■ **Exercise passage**
XHSUR-FM
- Chilapa de Álvarez, Guerrero; Mexico;
- Frequency: 93.5 MHz
- Branding: La Más Bonita

Programming
- Format: Regional Mexican

Ownership
- Owner: Cadena Radial del Sur, S.A. de C.V.

History
- First air date: March 18, 1990
- Last air date: August 31, 2021
- Call sign meaning: SUR

Technical information
- ERP: 12.5 kW
- HAAT: -147.2 m
- Transmitter coordinates: 17°37′02″N 99°11′55″W﻿ / ﻿17.61722°N 99.19861°W

= XHSUR-FM =

Radio station in Chilapa de Álvarez, Guerrero, Mexico

XHSUR-FM was a radio station on 93.5 FM in Chilapa de Álvarez, Guerrero, Mexico. It is owned by Cadena Radial del Sur, S.A. de C.V., and is known as La Más Bonita with regional mexican format.

==History==
XECLA-AM 770 received its concession on August 2, 1989, signing on March 18, 1990. The 1.5 kW daytimer was owned by Alejandro Zendejas López. In 1997, it was sold to Cadena Radial del Sur, S.A. de C.V. and promptly changed calls to reflect its new ownership. It also increased its power to 5 kW day and added 1 kW of nighttime power.

■ **Data for review**
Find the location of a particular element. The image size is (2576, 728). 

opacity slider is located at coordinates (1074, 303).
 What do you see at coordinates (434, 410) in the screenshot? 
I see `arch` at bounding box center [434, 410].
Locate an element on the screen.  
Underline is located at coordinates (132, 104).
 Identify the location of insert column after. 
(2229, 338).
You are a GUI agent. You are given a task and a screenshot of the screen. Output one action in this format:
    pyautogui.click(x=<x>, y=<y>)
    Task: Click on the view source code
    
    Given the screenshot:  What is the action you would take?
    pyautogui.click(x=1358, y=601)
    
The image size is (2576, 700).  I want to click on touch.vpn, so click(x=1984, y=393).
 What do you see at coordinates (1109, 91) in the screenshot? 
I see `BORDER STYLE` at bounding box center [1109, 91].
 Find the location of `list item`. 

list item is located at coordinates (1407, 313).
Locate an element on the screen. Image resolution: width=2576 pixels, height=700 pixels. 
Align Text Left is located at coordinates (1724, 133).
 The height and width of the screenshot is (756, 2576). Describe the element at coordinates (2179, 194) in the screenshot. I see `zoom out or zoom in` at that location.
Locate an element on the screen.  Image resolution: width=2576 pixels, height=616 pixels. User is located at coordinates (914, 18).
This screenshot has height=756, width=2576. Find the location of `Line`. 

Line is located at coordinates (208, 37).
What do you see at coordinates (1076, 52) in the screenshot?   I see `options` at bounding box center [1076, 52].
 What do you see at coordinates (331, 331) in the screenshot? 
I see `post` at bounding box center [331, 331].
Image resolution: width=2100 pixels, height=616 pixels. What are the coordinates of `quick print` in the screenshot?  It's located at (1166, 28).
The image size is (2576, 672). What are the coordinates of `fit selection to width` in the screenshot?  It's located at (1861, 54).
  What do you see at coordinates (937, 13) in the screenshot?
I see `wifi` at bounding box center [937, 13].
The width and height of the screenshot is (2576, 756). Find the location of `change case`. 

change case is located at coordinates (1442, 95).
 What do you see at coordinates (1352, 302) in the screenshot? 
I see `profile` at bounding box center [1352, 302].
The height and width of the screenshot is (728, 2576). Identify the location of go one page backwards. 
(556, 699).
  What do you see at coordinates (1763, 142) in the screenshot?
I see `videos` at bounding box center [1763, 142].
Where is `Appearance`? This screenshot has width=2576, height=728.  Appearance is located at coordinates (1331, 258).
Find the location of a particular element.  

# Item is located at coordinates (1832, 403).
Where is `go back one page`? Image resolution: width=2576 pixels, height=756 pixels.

■ **Required action A**
List every power figure in kilowatts that appears in the XHSUR-FM article.
■ **Required action B**
Return the part of the XHSUR-FM article from "Radio station in" up to and including "of nighttime power.".
■ **Required action C**
Write the next part of the XHSUR-FM article, picking up after its last sentence.

■ **Answer space A**
12.5 kW
1.5 kW
5 kW
1 kW

■ **Answer space B**
Radio station in Chilapa de Álvarez, Guerrero, Mexico

XHSUR-FM was a radio station on 93.5 FM in Chilapa de Álvarez, Guerrero, Mexico. It is owned by Cadena Radial del Sur, S.A. de C.V., and is known as La Más Bonita with regional mexican format.

==History==
XECLA-AM 770 received its concession on August 2, 1989, signing on March 18, 1990. The 1.5 kW daytimer was owned by Alejandro Zendejas López. In 1997, it was sold to Cadena Radial del Sur, S.A. de C.V. and promptly changed calls to reflect its new ownership. It also increased its power to 5 kW day and added 1 kW of nighttime power.

■ **Answer space C**
XESUR was cleared for AM-FM migration in 2010 as XHSUR-FM 93.5.

On August 19, 2021, Cadena Radial del Sur surrendered the concession and informed the Federal Telecommunications Institute that it would shutter the station on August 31, citing 3.4 million pesos in debts owed to utilities, back taxes, and other unpaid obligations, as well as the loss of population and businesses due to violence and COVID-19 and a lack of advertisers.